**QUOTED PASSAGE**:

^^^^^^^^

Donald J. Patterson

The Carbon Emissions of Writing and Illustrating are Lower for AI than for Humans

Bill Tomlinson, Rebecca Black, Andrew Torrance, and I wrote a paper that was accepted to Springer Nature Journal, Scientific Reports, in which we compare the carbon emissions between AI systems and humans.

Person writing at a desk in an industrial wasteland

What did we find?

  • AI systems emit significantly less CO2e (carbon dioxide equivalent) per page of text generated and per image created compared to human writers and illustrators. Specifically, AI systems emit between 130 and 1500 times less CO2e per page of text and between 310 and 2900 times less CO2e per image.
  • We acknowledges that while AI has a lower carbon footprint for these tasks, it does not account for social impacts such as professional displacement, legality, and rebound effects, nor is AI a substitute for all human tasks.
  • Despite these considerations, the current use of AI in writing and illustration tasks offers the potential for significant reductions in carbon emissions compared to human performance.

^^^^^^^^

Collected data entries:

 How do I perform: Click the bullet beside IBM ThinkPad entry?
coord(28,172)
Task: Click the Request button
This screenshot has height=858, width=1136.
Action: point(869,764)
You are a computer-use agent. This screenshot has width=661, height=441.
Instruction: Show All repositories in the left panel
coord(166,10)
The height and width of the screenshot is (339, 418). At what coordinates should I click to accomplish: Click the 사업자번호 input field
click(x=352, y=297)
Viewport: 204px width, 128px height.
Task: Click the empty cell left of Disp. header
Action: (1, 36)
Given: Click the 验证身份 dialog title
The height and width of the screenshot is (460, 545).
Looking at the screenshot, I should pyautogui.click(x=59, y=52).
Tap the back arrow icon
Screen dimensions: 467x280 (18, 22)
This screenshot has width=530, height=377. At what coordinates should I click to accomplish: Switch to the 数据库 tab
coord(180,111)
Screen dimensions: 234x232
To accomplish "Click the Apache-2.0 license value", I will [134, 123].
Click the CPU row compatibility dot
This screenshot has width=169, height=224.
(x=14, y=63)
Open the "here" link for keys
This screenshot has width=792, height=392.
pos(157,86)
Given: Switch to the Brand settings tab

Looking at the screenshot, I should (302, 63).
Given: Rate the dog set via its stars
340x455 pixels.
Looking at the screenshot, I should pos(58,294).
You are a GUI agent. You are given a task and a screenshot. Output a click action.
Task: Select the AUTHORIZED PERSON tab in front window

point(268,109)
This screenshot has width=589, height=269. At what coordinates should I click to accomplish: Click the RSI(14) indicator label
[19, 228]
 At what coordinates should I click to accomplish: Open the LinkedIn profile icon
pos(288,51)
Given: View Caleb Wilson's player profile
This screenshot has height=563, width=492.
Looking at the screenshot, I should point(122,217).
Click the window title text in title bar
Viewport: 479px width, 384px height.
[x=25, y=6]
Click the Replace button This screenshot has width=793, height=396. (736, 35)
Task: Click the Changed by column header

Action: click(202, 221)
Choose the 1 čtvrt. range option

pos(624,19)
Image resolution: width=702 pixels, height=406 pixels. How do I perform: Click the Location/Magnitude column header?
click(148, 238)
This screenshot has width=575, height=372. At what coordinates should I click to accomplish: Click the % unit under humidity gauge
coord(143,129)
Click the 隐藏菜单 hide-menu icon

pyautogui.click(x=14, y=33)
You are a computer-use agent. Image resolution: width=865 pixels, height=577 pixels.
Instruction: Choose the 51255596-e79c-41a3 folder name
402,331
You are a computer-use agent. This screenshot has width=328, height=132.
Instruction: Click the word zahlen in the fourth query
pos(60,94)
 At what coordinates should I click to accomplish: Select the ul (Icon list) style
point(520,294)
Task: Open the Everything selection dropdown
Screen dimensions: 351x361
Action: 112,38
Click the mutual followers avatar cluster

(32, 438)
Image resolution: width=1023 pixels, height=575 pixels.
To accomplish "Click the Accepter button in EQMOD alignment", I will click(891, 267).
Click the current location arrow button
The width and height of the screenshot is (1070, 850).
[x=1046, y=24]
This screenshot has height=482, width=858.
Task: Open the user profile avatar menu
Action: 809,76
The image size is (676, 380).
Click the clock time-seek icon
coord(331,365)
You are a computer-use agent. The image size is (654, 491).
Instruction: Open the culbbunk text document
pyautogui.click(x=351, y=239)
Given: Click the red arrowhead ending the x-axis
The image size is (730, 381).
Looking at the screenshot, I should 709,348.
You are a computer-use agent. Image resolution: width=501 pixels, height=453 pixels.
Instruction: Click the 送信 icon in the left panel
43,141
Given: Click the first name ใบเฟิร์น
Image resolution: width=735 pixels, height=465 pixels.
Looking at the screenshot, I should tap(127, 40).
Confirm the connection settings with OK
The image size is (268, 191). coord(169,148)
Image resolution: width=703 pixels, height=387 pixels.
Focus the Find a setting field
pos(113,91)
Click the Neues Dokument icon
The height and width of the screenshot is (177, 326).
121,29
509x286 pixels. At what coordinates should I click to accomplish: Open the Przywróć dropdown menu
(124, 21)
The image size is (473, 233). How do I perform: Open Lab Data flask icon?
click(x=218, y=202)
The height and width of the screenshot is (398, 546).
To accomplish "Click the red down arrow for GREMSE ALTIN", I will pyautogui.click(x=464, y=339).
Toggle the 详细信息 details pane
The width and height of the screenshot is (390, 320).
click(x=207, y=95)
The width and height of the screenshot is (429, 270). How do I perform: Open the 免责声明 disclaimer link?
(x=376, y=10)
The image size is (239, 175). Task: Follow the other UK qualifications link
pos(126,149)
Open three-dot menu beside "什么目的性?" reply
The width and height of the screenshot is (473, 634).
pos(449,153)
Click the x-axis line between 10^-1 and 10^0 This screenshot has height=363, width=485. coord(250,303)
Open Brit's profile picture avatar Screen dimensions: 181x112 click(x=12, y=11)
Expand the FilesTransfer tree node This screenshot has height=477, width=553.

^^^^^^^^

**ASSIGNED TASK**: Carry on the post about AI and human carbon emissions from where it stops, adding a few more sentences in the same style.

**EXERCISE ANSWER**:
Rapid advancements in AI and its applications across various domains, raise concerns about environmental impact, particularly in terms of energy consumption and greenhouse gas emissions. This study aimed to compare the environmental impact of AI and humans in writing and illustration tasks, contributing to discussions on sustainable consumption and production patterns

We conducted numerical analyses to assess the environmental impacts, focusing on the energy consumption and carbon emissions of AI systems (ChatGPT, BLOOM, DALL-E2, Midjourney) and human activities involved in writing and illustrating tasks.

We discuss the benefits and drawbacks of AI, including potential job displacement and legal issues, while highlighting the lower environmental footprint of AI for certain tasks. The paper argues for collaboration between AI and human labor, leveraging their respective strengths for efficient and environmentally sustainable outcomes.

The findings are based on current technology and societal conditions, with future changes likely to affect the environmental impact of both AI and human activity.